My dad and I made a slide copier!

I have been distracted of late with a fun project:


The story
I come from a large family (10 kids) and my dad (now 90 years old) liked to use his 35mm camera.
That yielded nearly 4000 slides over our childhood.
We decided that these slides needed to be captured to the cloud so we would not loose them and could share among the family.
We investigated copying services but feared the possibility of loosing them in the mail. Hey, it happened to someone in my family.
Yearning to do a build with my dad (also an engineer) we set out to make the DK^2 Slide Copier.
Note, I am a Jr :slight_smile:

The best part of this project was collaborating with my dad. He in Fla and I in Utah. It was interesting for him to see the massive change in technology since he retired. He started his career with tube design and ended when MSI and uprocessors (Z80) had just hit the design stage. He wasn’t up to speed on things like the arduino but he asked really challenging questions and was a quick study. What fun!

Design Approach
We figured handling slides was as much an art as science so rather than inventing our own feeding mechanics we decided to use a hacked slide project of the same vintage as his. We found two on ebay. I used one to gut and learn and the other as the final core of the project. It was fascinating to see how motors and mechanics were used to control this vintage machine given there were no micro-controllers available back when it was designed, but that is another story.

The build
We built a controller using a nano and relays that controlled the projectors slide handling.

  • The incandescent bulb is replaced with a LED Brake Light array and a diffuser plate. The collumating lenses were left intact. A socket was fabricated that is a plug replacement for the incandescent bulb.
  • The final lens was removed and a phone is mounted at the output of the projector.
  • A controlled relay is connected to the projectors wired remote simulating pressing the advance button. The internal voltage of the projector is LV AC so we decided to isolate it.
  • The controller includes switches and buttons for the operator to set tray size and copy mode as well as an OLED display to show the copiers status.
  • A battery operated BT selfie shutter is used to command the phone to take a photo.

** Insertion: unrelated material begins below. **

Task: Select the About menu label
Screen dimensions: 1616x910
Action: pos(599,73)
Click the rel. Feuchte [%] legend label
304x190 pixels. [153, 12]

A relay also connects the nano to the shutter by a simple hack across its switch contacts.
  • Two optical sensors were db taped to the side of the projector to detect tray presence and slide jams respectively.
  • The controller software uses a simple state machine and display driver to control wait, automated copy, manual copy and diagnostics. You can select tray size and modify the starting slide #. The software detects a missing tray and slide jams.

The copier will copy slides at a rate of 825.68 slides/hr so we can copy all our slides in less than 5 hrs. The projects material costs were <$50.

We got picture quality that was better than the original after tweaking them with Google Photos.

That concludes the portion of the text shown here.